[Your instructions]
Please quote the lines from the one containing "Task: Open the Kategorien dropdown" to the one containing "Action: pos(611,65)", both included, word for word, leaving out the pictures.

[Material shown]
☆ ☆ ☆ ☆ ☆

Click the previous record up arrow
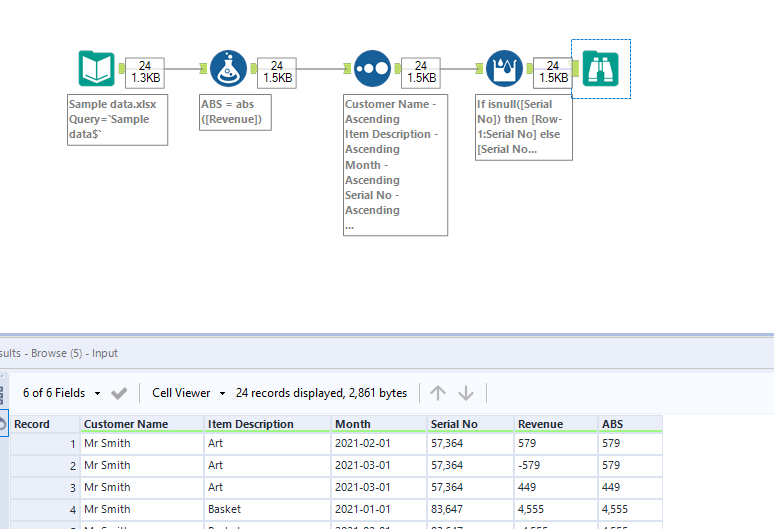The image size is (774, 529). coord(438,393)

☆ ☆ ☆ ☆ ☆

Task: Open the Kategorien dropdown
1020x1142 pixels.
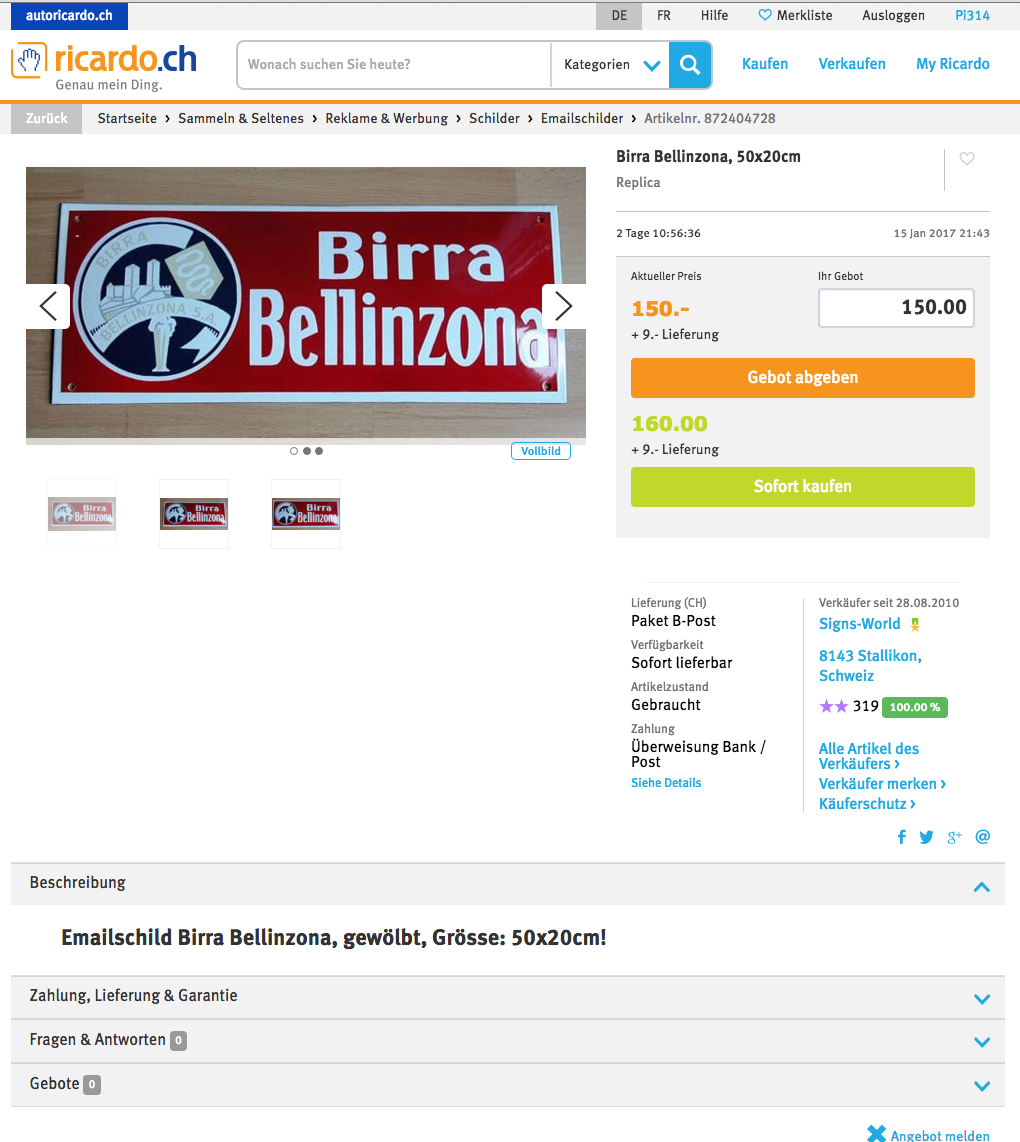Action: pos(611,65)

☆ ☆ ☆ ☆ ☆

[Solved problem]
Task: Open the Kategorien dropdown
1020x1142 pixels.
Action: pos(611,65)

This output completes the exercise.